O prefeito destrói a maternidade ou desconstrói sua necessidade, usando de subterfúgios simplistas e de inverdades, passando por cima das deliberações do Conselho Municipal de Saúde e das proposições prioritárias elencadas nas Conferências Municipais de Saúde. Ele desconsidera o Plano Municipal de Saúde, desrespeita entidades, trabalhadoras/es e gestoras/es do SUS comprometidas com a saúde materna e infantil, desprezando mais de 10 anos de lutas das mulheres por sua abertura. Trata-se de uma visão machista e racista, uma vez que tanto a violência obstétrica, quanto a mortalidade materna atingem em sua maioria, mulheres negras e vulnerabilizadas.

O movimento social “Leonina Leonor é Nossa” composto por mulheres da região de Venda Nova, tem como fundadora a ativista Mônica Aguiar, jornalista, escritora do Blog Mulher Negra, coordenadora geral do Centro de Referência da Cultura Negra de Venda Nova, que, tendo longa trajetória no movimento negro, traz uma importante mensagem: “São mulheres negras e pobres que mais sofrem com a falta da Leonina, ela poderia atender não só a região, mas Belo Horizonte como um todo”. Para o movimento, a abertura da maternidade Leonina é essencial e representa equidade, respeito e reparação para as mulheres da região de Venda Nova, sendo sua implantação inquestionável. 

Outros muitos movimentos sociais lutam pela mudança do modelo de assistência ao parto e nascimento em Belo Horizonte com vistas a acabar com a violência obstétrica e reduzir a mortalidade materna e infantil.
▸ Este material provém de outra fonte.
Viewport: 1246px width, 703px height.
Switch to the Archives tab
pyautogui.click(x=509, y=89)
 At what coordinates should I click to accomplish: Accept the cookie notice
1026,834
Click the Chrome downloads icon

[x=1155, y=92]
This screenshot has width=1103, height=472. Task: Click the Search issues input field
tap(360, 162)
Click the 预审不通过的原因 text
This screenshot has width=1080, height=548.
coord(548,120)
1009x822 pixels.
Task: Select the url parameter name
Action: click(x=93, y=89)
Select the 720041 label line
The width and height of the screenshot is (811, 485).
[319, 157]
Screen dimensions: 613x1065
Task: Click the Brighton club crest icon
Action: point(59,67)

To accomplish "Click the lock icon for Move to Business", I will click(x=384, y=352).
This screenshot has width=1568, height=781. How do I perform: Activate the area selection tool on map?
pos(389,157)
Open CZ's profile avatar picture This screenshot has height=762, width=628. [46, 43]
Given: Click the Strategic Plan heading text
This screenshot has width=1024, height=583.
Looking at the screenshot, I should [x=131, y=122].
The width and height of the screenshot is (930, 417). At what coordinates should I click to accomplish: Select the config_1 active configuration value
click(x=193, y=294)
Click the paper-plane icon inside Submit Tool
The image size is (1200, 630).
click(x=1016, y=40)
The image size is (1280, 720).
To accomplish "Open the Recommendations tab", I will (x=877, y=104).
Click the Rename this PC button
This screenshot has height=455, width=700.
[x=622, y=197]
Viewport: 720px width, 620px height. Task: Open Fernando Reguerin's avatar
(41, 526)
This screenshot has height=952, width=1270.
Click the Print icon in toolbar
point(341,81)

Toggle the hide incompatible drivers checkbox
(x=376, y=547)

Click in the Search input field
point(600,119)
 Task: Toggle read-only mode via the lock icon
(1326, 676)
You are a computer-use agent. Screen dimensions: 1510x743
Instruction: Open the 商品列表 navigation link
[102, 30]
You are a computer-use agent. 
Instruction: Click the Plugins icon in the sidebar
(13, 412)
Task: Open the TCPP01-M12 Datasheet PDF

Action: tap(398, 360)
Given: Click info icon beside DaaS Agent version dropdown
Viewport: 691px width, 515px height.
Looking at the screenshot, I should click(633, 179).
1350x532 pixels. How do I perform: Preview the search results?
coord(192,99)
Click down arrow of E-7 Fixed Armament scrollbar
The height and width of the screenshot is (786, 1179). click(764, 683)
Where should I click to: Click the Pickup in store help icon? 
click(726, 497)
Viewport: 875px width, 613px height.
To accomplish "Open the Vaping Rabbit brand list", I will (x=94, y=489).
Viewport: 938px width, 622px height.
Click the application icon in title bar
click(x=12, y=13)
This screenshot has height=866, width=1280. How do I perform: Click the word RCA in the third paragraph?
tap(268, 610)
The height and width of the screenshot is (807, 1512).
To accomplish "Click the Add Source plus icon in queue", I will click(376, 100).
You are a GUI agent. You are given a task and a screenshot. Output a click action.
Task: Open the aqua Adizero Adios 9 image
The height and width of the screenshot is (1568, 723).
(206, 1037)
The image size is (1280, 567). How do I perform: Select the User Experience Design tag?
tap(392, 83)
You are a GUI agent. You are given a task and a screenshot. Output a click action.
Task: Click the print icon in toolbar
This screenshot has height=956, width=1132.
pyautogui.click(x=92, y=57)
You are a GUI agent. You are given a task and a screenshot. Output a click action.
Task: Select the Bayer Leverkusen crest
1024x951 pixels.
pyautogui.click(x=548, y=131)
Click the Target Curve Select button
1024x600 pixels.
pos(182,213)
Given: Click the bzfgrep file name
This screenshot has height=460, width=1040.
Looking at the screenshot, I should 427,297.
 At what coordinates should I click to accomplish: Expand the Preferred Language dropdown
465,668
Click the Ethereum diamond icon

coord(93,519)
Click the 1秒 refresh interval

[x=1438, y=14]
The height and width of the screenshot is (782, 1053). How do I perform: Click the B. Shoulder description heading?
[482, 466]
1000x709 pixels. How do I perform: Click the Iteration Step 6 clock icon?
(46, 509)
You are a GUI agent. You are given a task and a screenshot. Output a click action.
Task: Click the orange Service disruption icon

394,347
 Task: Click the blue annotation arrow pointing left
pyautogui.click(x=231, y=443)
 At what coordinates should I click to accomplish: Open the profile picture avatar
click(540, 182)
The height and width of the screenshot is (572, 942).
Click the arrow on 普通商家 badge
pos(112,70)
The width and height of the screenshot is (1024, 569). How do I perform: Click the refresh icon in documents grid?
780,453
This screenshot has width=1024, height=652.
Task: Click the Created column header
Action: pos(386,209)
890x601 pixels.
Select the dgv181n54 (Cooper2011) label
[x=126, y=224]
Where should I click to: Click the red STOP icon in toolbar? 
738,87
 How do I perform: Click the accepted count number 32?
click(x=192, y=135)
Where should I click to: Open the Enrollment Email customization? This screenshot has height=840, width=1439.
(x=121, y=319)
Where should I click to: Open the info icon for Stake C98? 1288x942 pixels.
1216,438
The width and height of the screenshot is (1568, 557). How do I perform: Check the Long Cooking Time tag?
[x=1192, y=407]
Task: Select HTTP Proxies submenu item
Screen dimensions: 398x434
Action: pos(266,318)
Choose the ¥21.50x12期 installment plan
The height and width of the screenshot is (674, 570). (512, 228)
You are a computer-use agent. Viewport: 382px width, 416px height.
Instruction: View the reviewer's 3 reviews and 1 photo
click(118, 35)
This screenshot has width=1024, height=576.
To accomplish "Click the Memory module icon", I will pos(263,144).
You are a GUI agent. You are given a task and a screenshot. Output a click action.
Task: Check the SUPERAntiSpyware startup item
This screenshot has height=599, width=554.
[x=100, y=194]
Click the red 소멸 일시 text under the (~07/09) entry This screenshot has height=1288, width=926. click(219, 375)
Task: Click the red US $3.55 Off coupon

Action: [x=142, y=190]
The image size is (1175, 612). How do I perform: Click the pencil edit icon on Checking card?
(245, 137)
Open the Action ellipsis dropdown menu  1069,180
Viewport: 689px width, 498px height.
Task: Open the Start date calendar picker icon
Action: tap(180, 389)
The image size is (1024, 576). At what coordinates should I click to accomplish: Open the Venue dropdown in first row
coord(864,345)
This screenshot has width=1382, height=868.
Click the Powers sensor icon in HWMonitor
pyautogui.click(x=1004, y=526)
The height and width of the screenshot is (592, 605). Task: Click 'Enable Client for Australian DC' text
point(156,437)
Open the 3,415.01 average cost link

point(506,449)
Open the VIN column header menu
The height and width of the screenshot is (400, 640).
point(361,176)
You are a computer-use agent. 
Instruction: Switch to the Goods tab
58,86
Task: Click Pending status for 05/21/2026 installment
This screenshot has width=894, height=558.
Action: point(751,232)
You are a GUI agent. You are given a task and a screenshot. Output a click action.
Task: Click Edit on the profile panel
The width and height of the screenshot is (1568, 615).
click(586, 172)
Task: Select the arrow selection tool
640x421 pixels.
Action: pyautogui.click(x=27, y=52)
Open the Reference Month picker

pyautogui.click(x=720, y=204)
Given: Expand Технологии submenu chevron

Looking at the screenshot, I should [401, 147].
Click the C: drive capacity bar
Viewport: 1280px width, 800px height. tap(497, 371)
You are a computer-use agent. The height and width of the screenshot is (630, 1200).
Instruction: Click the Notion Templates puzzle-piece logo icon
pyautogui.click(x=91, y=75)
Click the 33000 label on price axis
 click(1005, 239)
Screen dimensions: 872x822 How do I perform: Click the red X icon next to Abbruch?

A maternidade Leonina Leonor Ribeiro é DIREITO, não é FAVOR, é ciência, não é romantismo, é uma dívida histórica da gestão com a região, quem não entende isso é que está ultrapassado!

#LeoninaLeonoréNossa #NasceLeonina

Entenda:

A Maternidade Leonina Leonor está sendo destruída pela Prefeitura de Belo Horizonte (PBH) desde final de janeiro. O que constitui crime de improbidade administrativa, ao desconsiderar o prejuízo ao erário público (mais de 4 milhões de reais) e desvio de finalidade sem a deliberação do Conselho Municipal de Saúde como define a legislação do SUS. Ao ser questionado em entrevista coletiva sobre a Maternidade, o secretário de saúde Jackson Machado respondeu que a questão já estava “decidida” “que a maternidade não seria aberta” e que o “modelo que eles querem lá é um culto romântico ao ultrapassado.”

Diante de uma gestão autoritária, corporativista, machista, racista e desleal os movimentos sociais judicializaram a questão no dia 23 de fevereiro de 2021. #leoninaleonorénossa

Foram ajuizadas uma ação popular e uma ação civil pública por improbidade administrativa propostas pelo Conselho Municipal de Saúde e pela Rede pela Humanização do Parto e Nascimento (ReHuNa), respectivamente.

No final da tarde do dia 25 de fevereiro, a Vara da Fazenda Pública Municipal de Belo Horizonte estabeleceu em despacho que a PBH deve prestar explicações sobre a realização de obra não sinalizada nas instalações da Maternidade no prazo de 72 horas. Isso demonstra que o juiz considerou o caso importante e urgente, já que em casos similares o prazo costuma ser de 15 dias.

Você pode apoiar a abertura e funcionamento da Maternidade Leonina Leonor e seu modelo de assistência humanizada participando do abaixo assinado aqui.

*Polly do Amaral é doula, fundadora do Ishtar BH (grupo de apoio a gestantes e mães), fundadora da Minas de Doulas – Associação de Doulas de Minas Gerais, integrante da Parto do Princípio – Mulheres em Rede pela Maternidade Ativa, articuladora da #partidA MG. É mãe de três filhas, formada em Ciência da Computação pela UFMG e ativista desde 2007 contra a violência obstétrica, pelos direitos de mulheres, mães e crianças, por justiça social, saúde e educação públicas.

**Fabiana Guimarães é cirurgiã-dentista com especialização em Cuidado Materno e Infantil e Aleitamento Materno, Mestranda em Promoção da Saúde e Prevenção de Violência, atua como Consultora de Amamentação e Doula. É Ativista pelos Direitos das Mulheres, Colaboradora do Ishtar-BH, grupo apoiado pela Rede de Mulheres Parto do Princípio, idealizadora do Alumiar Cuidado Materno e Infantil, Mãe do Bento e do Roque.